> **INPUT RECORDS**
_ _ _ _ _ _ _

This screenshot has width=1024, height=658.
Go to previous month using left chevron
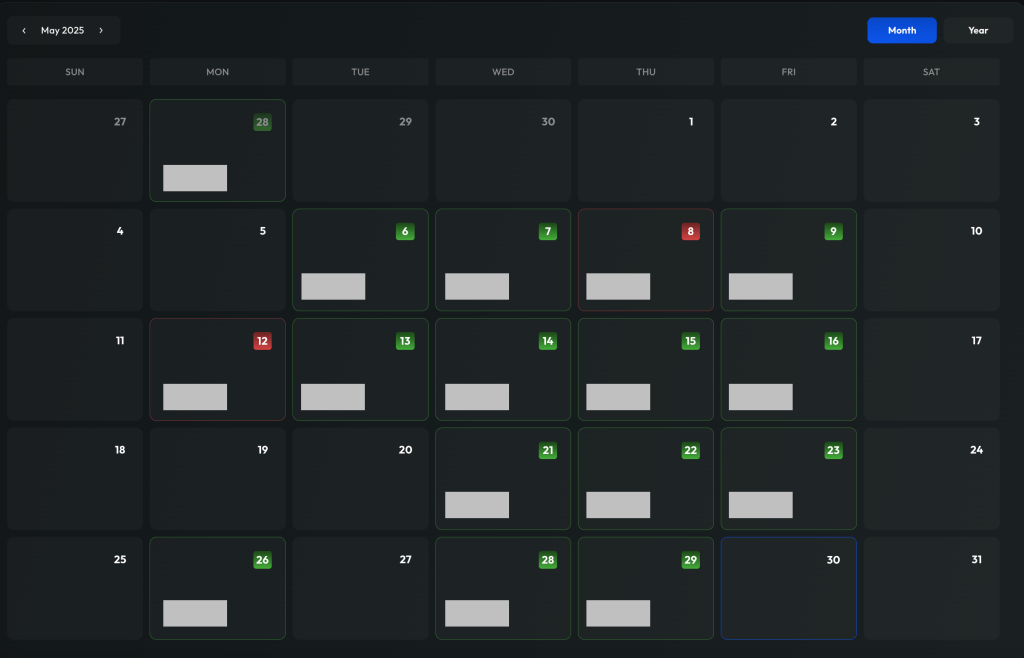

_ _ _ _ _ _ _

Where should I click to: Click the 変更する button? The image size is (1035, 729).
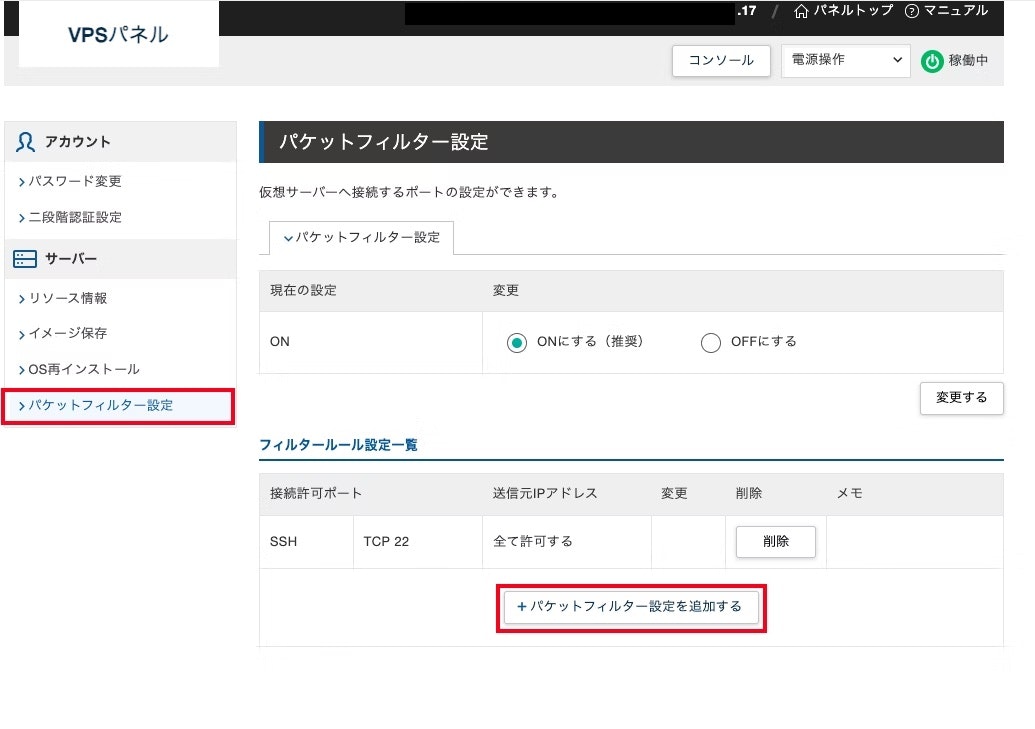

_ _ _ _ _ _ _

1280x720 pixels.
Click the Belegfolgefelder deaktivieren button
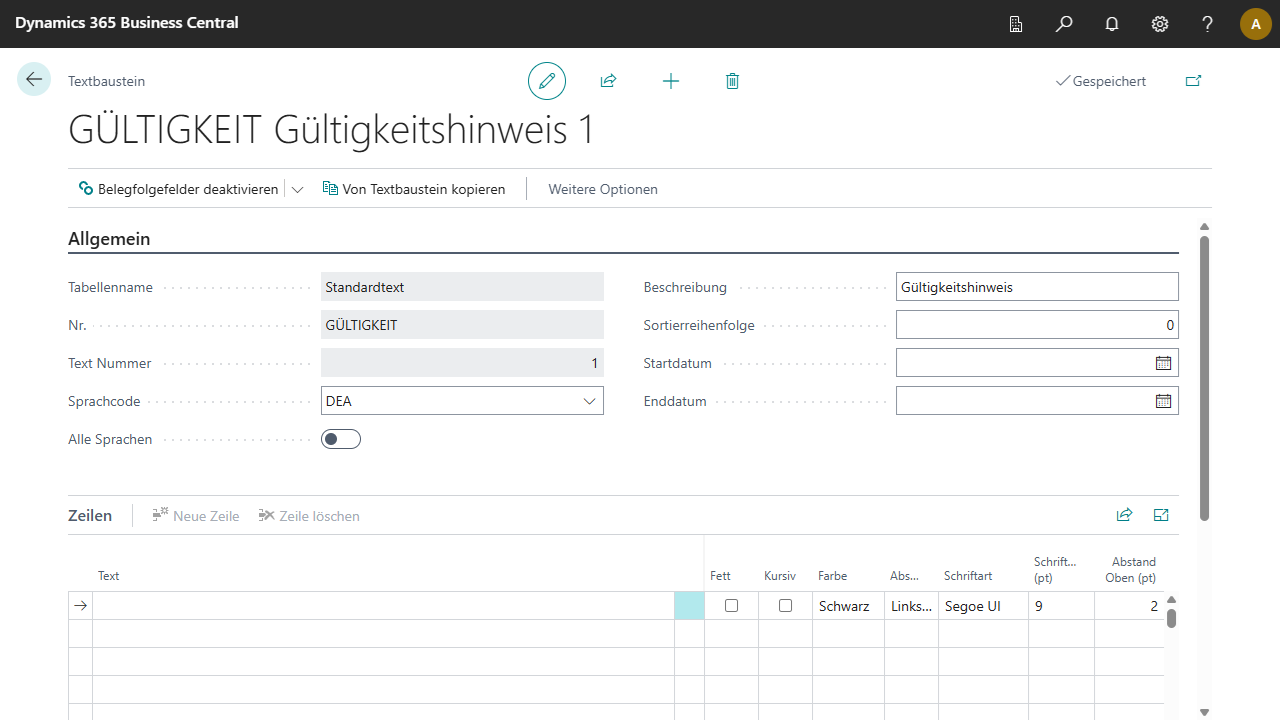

_ _ _ _ _ _ _

> **EXERCISE TASK**
Pull the lines out of the material verbatim, beginning at the line that has "This screenshot has width=1024, height=658." and stopping after the line that has "Go to previous month using left chevron".

> **FINAL RESULT**
This screenshot has width=1024, height=658.
Go to previous month using left chevron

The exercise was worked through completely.